Stated task. Count the lines in the entries below that contain the string "label", treating uppercase and lowercase as different, and reply with the number alone.

(Rows from a dataset)
┄┄┄┄┄┄┄┄┄┄
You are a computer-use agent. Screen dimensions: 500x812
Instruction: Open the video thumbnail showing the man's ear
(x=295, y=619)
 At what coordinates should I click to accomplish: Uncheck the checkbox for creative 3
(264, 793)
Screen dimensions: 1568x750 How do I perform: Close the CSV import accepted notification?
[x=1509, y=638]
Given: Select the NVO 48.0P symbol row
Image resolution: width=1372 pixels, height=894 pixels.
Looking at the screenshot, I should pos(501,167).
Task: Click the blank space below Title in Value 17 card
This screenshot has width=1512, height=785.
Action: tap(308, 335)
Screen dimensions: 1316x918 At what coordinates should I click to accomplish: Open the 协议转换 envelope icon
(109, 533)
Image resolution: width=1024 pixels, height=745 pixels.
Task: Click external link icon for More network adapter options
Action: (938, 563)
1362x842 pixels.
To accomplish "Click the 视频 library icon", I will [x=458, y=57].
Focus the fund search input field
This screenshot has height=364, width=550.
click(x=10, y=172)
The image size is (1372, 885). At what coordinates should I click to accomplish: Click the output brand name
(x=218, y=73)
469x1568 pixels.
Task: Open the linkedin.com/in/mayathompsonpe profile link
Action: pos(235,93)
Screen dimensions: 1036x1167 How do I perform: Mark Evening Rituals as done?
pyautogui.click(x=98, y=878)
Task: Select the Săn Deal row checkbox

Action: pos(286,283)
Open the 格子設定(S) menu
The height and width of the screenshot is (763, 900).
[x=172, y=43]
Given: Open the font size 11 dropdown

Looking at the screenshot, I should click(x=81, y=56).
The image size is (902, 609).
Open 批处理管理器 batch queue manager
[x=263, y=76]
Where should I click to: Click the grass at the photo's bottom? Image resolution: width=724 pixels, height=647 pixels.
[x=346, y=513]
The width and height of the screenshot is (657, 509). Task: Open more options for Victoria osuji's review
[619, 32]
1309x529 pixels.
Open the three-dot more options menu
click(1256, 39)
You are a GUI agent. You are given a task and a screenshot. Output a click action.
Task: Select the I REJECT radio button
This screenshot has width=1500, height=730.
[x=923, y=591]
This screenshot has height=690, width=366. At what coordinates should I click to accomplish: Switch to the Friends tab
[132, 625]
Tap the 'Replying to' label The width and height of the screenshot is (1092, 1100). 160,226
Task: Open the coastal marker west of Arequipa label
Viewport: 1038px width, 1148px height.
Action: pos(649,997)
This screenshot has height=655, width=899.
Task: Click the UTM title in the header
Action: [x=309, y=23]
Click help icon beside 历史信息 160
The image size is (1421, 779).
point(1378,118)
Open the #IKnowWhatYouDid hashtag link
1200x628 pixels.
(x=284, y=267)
┄┄┄┄┄┄┄┄┄┄
Solution below. 2